**Work item**.
Which lines run from the start of the data below to the line containing "Open the Experience Default dropdown"? Set them down exactly, with none added.
*** Opening Recorded data ***
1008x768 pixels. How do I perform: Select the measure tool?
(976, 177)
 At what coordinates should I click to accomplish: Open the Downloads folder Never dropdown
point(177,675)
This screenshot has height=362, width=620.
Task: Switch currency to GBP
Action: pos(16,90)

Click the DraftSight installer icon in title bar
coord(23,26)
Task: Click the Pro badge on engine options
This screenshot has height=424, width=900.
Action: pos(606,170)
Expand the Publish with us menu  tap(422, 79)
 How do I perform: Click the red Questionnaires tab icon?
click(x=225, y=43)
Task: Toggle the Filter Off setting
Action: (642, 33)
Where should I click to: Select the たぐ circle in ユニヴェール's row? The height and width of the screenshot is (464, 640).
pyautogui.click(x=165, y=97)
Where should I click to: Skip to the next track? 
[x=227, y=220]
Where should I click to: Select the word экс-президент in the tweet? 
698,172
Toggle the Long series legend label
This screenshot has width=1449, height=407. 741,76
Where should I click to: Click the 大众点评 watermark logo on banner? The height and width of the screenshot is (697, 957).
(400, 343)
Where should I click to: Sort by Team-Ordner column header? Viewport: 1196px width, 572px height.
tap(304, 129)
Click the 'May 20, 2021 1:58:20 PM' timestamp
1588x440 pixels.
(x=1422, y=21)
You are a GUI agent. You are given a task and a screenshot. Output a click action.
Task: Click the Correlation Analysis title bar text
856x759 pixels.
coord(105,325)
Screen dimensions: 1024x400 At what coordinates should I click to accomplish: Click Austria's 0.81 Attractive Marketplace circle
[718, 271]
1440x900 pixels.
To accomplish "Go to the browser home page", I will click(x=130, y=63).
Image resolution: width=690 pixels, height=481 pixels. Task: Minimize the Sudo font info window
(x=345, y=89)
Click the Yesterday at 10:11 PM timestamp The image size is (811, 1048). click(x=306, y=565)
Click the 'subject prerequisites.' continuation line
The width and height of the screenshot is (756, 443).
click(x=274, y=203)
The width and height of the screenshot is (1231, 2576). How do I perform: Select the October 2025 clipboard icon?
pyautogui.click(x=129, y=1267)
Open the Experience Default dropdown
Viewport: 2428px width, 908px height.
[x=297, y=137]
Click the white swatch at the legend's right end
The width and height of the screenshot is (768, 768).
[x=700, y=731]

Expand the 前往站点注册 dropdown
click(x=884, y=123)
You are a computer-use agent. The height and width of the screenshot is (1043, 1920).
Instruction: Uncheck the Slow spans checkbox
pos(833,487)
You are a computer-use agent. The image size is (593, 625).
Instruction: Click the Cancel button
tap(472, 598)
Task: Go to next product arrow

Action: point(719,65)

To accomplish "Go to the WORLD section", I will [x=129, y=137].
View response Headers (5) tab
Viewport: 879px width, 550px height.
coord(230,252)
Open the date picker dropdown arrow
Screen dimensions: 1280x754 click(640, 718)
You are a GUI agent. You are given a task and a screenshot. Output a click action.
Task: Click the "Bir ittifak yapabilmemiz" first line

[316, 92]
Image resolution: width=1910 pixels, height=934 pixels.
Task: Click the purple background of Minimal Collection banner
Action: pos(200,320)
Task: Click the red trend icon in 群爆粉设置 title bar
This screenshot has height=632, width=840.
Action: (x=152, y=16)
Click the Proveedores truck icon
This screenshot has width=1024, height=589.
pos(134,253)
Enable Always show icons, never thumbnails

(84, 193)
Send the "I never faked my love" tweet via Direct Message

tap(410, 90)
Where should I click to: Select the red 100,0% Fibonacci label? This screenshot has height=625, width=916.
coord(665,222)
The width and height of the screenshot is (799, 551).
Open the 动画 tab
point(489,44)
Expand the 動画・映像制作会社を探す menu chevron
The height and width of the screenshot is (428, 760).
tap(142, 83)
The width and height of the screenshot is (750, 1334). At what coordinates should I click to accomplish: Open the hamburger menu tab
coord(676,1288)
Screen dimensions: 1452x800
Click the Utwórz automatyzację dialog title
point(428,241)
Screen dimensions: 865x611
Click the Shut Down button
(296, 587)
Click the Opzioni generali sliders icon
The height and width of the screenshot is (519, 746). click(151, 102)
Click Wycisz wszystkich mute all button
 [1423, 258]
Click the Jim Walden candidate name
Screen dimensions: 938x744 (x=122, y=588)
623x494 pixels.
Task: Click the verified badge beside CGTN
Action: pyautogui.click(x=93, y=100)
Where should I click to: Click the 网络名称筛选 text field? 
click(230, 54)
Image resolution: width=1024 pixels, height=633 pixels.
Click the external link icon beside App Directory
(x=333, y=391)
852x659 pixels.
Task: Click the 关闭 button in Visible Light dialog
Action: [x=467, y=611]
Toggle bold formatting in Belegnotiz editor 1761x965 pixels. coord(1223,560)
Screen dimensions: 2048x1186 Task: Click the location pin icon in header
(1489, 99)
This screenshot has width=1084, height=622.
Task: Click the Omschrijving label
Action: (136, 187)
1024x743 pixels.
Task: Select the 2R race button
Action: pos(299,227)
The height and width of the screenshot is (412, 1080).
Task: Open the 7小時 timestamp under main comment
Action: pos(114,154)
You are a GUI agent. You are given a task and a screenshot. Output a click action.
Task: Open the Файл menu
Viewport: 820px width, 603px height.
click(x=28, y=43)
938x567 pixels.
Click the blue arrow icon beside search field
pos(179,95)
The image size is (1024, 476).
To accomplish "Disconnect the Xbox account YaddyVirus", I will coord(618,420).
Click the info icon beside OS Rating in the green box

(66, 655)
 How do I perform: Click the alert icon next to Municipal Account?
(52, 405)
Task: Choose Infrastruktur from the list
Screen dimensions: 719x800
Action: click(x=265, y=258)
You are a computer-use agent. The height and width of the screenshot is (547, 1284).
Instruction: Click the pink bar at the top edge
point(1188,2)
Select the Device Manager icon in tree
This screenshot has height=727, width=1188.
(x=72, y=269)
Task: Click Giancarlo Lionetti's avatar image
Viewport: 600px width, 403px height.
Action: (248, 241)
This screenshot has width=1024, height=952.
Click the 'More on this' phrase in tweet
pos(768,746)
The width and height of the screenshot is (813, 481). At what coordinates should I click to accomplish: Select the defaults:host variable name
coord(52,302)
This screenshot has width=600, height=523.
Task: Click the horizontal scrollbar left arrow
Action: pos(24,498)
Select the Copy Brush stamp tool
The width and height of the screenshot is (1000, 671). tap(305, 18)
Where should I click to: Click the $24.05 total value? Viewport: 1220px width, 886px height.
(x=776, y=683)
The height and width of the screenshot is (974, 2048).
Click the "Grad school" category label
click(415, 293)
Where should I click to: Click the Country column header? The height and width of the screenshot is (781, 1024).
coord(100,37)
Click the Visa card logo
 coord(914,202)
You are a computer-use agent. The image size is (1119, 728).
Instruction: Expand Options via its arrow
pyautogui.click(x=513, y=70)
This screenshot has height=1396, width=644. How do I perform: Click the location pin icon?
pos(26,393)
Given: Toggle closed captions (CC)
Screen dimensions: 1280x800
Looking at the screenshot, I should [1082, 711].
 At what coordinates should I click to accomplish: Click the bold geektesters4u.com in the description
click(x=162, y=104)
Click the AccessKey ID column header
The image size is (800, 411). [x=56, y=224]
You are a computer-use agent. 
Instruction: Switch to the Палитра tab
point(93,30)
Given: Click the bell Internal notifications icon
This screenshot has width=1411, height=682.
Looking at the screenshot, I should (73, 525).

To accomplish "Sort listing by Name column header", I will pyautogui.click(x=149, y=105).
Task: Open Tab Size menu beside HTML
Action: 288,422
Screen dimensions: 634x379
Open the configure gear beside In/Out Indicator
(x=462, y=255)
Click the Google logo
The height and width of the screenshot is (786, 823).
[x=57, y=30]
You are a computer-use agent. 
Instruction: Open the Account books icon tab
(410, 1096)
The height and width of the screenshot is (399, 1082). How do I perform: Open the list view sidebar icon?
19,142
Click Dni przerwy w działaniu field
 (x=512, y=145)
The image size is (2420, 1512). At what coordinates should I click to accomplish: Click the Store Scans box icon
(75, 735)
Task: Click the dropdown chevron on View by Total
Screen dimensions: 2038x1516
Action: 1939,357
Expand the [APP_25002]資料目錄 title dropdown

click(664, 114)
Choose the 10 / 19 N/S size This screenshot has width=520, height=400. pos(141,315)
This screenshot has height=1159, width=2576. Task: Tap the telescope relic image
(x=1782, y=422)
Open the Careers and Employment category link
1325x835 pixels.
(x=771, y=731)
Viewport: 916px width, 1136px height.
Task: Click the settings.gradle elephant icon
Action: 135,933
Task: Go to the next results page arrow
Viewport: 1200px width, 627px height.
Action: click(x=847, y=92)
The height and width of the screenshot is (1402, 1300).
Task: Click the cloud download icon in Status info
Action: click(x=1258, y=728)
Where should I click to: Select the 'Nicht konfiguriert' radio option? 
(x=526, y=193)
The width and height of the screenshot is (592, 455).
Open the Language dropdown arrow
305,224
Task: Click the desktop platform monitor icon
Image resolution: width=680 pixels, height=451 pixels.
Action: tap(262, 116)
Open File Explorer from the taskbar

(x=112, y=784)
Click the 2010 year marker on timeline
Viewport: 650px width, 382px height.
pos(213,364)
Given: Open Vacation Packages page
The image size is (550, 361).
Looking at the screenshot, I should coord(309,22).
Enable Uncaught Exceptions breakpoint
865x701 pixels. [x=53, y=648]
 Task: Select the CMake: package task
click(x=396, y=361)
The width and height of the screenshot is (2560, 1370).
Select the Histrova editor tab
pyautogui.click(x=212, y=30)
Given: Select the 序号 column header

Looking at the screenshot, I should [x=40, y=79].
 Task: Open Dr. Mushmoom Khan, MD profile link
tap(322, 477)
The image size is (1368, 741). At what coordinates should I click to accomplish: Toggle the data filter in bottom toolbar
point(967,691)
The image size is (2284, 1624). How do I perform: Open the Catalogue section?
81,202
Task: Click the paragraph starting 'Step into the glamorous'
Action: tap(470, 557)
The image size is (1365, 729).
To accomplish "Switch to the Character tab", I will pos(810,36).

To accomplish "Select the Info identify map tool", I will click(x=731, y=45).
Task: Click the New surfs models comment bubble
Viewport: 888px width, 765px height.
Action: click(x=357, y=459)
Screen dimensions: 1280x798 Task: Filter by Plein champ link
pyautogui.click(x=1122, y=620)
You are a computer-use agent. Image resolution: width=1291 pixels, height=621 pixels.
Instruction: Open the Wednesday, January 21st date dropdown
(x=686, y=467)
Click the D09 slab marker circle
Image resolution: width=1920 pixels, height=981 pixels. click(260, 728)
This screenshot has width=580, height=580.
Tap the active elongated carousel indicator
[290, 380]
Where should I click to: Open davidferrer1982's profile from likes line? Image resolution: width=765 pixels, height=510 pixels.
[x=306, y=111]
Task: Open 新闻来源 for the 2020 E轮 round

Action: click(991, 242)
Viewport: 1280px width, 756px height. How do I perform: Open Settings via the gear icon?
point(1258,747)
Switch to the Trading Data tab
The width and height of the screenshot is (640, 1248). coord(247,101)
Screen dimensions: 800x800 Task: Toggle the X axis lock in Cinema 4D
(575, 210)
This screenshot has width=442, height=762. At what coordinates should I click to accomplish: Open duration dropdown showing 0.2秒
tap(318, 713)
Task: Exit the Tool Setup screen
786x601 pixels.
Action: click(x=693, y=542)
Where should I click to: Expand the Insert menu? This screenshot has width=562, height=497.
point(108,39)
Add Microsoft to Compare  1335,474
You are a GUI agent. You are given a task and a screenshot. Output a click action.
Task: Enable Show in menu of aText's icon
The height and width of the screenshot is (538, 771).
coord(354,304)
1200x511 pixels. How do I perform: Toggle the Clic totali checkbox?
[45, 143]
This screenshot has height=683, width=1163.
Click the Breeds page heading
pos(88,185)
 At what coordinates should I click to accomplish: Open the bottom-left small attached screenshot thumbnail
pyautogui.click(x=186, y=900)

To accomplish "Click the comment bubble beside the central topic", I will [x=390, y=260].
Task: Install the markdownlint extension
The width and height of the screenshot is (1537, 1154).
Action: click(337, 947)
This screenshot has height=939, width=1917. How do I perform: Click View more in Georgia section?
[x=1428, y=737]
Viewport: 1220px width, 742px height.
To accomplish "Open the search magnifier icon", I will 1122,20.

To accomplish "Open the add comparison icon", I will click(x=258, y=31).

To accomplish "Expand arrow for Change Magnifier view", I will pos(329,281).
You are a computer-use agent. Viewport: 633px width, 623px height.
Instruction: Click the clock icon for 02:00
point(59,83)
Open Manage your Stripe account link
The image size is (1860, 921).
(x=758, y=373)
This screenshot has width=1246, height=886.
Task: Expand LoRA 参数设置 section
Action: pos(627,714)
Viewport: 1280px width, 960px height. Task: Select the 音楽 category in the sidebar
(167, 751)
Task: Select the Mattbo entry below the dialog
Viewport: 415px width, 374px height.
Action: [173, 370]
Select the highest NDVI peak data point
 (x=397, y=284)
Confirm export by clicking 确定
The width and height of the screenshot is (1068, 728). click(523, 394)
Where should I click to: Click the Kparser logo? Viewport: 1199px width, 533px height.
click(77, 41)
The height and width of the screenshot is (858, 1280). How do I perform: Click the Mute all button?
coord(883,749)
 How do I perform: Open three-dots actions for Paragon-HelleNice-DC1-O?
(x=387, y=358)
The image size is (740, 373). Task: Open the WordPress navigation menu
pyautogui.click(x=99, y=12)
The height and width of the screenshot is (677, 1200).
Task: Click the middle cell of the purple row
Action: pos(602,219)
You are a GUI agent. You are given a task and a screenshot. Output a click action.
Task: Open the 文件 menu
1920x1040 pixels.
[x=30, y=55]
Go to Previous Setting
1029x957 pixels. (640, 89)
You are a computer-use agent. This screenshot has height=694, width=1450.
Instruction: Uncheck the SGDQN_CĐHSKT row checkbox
*** Closing Recorded data ***
**Exercise solution**.
1008x768 pixels. How do I perform: Select the measure tool?
(976, 177)
 At what coordinates should I click to accomplish: Open the Downloads folder Never dropdown
point(177,675)
This screenshot has height=362, width=620.
Task: Switch currency to GBP
Action: pos(16,90)

Click the DraftSight installer icon in title bar
coord(23,26)
Task: Click the Pro badge on engine options
This screenshot has height=424, width=900.
Action: pos(606,170)
Expand the Publish with us menu  tap(422, 79)
 How do I perform: Click the red Questionnaires tab icon?
click(x=225, y=43)
Task: Toggle the Filter Off setting
Action: (642, 33)
Where should I click to: Select the たぐ circle in ユニヴェール's row? The height and width of the screenshot is (464, 640).
pyautogui.click(x=165, y=97)
Where should I click to: Skip to the next track? 
[x=227, y=220]
Where should I click to: Select the word экс-президент in the tweet? 
698,172
Toggle the Long series legend label
This screenshot has width=1449, height=407. 741,76
Where should I click to: Click the 大众点评 watermark logo on banner? The height and width of the screenshot is (697, 957).
(400, 343)
Where should I click to: Sort by Team-Ordner column header? Viewport: 1196px width, 572px height.
tap(304, 129)
Click the 'May 20, 2021 1:58:20 PM' timestamp
1588x440 pixels.
(x=1422, y=21)
You are a GUI agent. You are given a task and a screenshot. Output a click action.
Task: Click the Correlation Analysis title bar text
856x759 pixels.
coord(105,325)
Screen dimensions: 1024x400 At what coordinates should I click to accomplish: Click Austria's 0.81 Attractive Marketplace circle
[718, 271]
1440x900 pixels.
To accomplish "Go to the browser home page", I will click(x=130, y=63).
Image resolution: width=690 pixels, height=481 pixels. Task: Minimize the Sudo font info window
(x=345, y=89)
Click the Yesterday at 10:11 PM timestamp The image size is (811, 1048). click(x=306, y=565)
Click the 'subject prerequisites.' continuation line
The width and height of the screenshot is (756, 443).
click(x=274, y=203)
The width and height of the screenshot is (1231, 2576). How do I perform: Select the October 2025 clipboard icon?
pyautogui.click(x=129, y=1267)
Open the Experience Default dropdown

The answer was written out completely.